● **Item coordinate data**

◇ ◇ ◇ ◇ ◇ ◇ ◇

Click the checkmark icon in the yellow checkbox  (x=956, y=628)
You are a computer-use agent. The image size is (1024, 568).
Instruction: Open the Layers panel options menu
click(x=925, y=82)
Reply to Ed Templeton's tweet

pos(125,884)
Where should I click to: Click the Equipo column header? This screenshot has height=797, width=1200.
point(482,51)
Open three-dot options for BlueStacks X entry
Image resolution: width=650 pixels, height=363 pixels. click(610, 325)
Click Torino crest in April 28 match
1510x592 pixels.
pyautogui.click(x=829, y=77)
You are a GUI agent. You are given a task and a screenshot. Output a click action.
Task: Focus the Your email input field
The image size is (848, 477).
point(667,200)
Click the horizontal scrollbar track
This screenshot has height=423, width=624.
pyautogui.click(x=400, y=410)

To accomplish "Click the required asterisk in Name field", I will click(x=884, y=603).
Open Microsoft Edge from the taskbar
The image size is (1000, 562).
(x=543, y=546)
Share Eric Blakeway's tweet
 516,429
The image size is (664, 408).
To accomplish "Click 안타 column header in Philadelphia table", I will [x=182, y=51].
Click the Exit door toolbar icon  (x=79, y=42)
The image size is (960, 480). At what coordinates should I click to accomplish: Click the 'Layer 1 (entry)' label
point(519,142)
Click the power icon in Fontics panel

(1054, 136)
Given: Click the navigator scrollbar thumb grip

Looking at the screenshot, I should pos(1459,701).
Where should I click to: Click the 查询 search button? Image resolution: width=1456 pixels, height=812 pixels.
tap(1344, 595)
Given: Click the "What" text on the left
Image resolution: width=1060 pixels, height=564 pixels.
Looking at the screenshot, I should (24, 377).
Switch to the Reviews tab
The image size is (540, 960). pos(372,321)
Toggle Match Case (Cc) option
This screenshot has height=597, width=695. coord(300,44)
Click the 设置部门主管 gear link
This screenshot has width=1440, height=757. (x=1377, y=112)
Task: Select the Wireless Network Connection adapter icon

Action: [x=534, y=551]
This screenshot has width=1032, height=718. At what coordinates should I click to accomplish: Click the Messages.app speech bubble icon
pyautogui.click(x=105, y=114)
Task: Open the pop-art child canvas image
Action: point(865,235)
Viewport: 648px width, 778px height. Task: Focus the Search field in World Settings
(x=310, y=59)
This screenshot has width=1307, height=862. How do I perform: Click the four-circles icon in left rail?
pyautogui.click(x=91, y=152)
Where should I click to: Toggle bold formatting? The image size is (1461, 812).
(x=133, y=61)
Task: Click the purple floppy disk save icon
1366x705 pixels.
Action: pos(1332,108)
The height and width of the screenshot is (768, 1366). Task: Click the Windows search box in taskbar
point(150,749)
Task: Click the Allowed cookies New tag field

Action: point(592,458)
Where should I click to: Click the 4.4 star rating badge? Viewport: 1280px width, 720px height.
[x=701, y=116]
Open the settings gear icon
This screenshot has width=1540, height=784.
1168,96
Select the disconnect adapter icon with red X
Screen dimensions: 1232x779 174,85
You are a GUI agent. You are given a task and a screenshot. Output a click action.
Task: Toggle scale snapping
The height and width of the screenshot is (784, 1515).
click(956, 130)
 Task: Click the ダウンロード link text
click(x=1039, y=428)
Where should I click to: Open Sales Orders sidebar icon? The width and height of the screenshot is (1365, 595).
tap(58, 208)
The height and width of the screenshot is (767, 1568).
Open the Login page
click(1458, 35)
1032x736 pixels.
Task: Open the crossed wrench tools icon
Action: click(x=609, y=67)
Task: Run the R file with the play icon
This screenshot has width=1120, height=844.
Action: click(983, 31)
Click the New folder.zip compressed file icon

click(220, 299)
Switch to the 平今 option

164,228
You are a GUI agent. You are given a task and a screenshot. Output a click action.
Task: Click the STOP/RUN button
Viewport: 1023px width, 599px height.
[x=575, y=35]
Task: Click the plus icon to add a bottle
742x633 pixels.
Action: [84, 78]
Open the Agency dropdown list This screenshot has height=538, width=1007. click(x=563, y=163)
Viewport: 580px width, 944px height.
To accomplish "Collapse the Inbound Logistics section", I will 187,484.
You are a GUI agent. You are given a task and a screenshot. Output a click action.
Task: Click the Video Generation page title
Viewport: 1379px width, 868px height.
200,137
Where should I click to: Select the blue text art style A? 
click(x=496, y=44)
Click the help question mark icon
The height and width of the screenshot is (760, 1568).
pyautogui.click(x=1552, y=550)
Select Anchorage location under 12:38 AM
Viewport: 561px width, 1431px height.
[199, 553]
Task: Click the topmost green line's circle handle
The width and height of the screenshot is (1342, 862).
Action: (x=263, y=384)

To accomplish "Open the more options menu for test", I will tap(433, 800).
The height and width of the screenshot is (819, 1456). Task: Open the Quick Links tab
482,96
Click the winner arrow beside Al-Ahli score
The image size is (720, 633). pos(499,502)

◇ ◇ ◇ ◇ ◇ ◇ ◇

● **Problem to solve**
Copy all of the material above line for line, changing nothing.

● **Solution to this exercise**
Click the checkmark icon in the yellow checkbox  (x=956, y=628)
You are a computer-use agent. The image size is (1024, 568).
Instruction: Open the Layers panel options menu
click(x=925, y=82)
Reply to Ed Templeton's tweet

pos(125,884)
Where should I click to: Click the Equipo column header? This screenshot has height=797, width=1200.
point(482,51)
Open three-dot options for BlueStacks X entry
Image resolution: width=650 pixels, height=363 pixels. click(610, 325)
Click Torino crest in April 28 match
1510x592 pixels.
pyautogui.click(x=829, y=77)
You are a GUI agent. You are given a task and a screenshot. Output a click action.
Task: Focus the Your email input field
The image size is (848, 477).
point(667,200)
Click the horizontal scrollbar track
This screenshot has height=423, width=624.
pyautogui.click(x=400, y=410)

To accomplish "Click the required asterisk in Name field", I will click(x=884, y=603).
Open Microsoft Edge from the taskbar
The image size is (1000, 562).
(x=543, y=546)
Share Eric Blakeway's tweet
 516,429
The image size is (664, 408).
To accomplish "Click 안타 column header in Philadelphia table", I will [x=182, y=51].
Click the Exit door toolbar icon  (x=79, y=42)
The image size is (960, 480). At what coordinates should I click to accomplish: Click the 'Layer 1 (entry)' label
point(519,142)
Click the power icon in Fontics panel

(1054, 136)
Given: Click the navigator scrollbar thumb grip

Looking at the screenshot, I should pos(1459,701).
Where should I click to: Click the 查询 search button? Image resolution: width=1456 pixels, height=812 pixels.
tap(1344, 595)
Given: Click the "What" text on the left
Image resolution: width=1060 pixels, height=564 pixels.
Looking at the screenshot, I should (24, 377).
Switch to the Reviews tab
The image size is (540, 960). pos(372,321)
Toggle Match Case (Cc) option
This screenshot has height=597, width=695. coord(300,44)
Click the 设置部门主管 gear link
This screenshot has width=1440, height=757. (x=1377, y=112)
Task: Select the Wireless Network Connection adapter icon

Action: [x=534, y=551]
This screenshot has width=1032, height=718. At what coordinates should I click to accomplish: Click the Messages.app speech bubble icon
pyautogui.click(x=105, y=114)
Task: Open the pop-art child canvas image
Action: point(865,235)
Viewport: 648px width, 778px height. Task: Focus the Search field in World Settings
(x=310, y=59)
This screenshot has width=1307, height=862. How do I perform: Click the four-circles icon in left rail?
pyautogui.click(x=91, y=152)
Where should I click to: Toggle bold formatting? The image size is (1461, 812).
(x=133, y=61)
Task: Click the purple floppy disk save icon
1366x705 pixels.
Action: pos(1332,108)
The height and width of the screenshot is (768, 1366). Task: Click the Windows search box in taskbar
point(150,749)
Task: Click the Allowed cookies New tag field

Action: point(592,458)
Where should I click to: Click the 4.4 star rating badge? Viewport: 1280px width, 720px height.
[x=701, y=116]
Open the settings gear icon
This screenshot has width=1540, height=784.
1168,96
Select the disconnect adapter icon with red X
Screen dimensions: 1232x779 174,85
You are a GUI agent. You are given a task and a screenshot. Output a click action.
Task: Toggle scale snapping
The height and width of the screenshot is (784, 1515).
click(956, 130)
 Task: Click the ダウンロード link text
click(x=1039, y=428)
Where should I click to: Open Sales Orders sidebar icon? The width and height of the screenshot is (1365, 595).
tap(58, 208)
The height and width of the screenshot is (767, 1568).
Open the Login page
click(1458, 35)
1032x736 pixels.
Task: Open the crossed wrench tools icon
Action: click(x=609, y=67)
Task: Run the R file with the play icon
This screenshot has width=1120, height=844.
Action: click(983, 31)
Click the New folder.zip compressed file icon

click(220, 299)
Switch to the 平今 option

164,228
You are a GUI agent. You are given a task and a screenshot. Output a click action.
Task: Click the STOP/RUN button
Viewport: 1023px width, 599px height.
[x=575, y=35]
Task: Click the plus icon to add a bottle
742x633 pixels.
Action: [84, 78]
Open the Agency dropdown list This screenshot has height=538, width=1007. click(x=563, y=163)
Viewport: 580px width, 944px height.
To accomplish "Collapse the Inbound Logistics section", I will 187,484.
You are a GUI agent. You are given a task and a screenshot. Output a click action.
Task: Click the Video Generation page title
Viewport: 1379px width, 868px height.
200,137
Where should I click to: Select the blue text art style A? 
click(x=496, y=44)
Click the help question mark icon
The height and width of the screenshot is (760, 1568).
pyautogui.click(x=1552, y=550)
Select Anchorage location under 12:38 AM
Viewport: 561px width, 1431px height.
[199, 553]
Task: Click the topmost green line's circle handle
The width and height of the screenshot is (1342, 862).
Action: (x=263, y=384)

To accomplish "Open the more options menu for test", I will tap(433, 800).
The height and width of the screenshot is (819, 1456). Task: Open the Quick Links tab
482,96
Click the winner arrow beside Al-Ahli score
The image size is (720, 633). pos(499,502)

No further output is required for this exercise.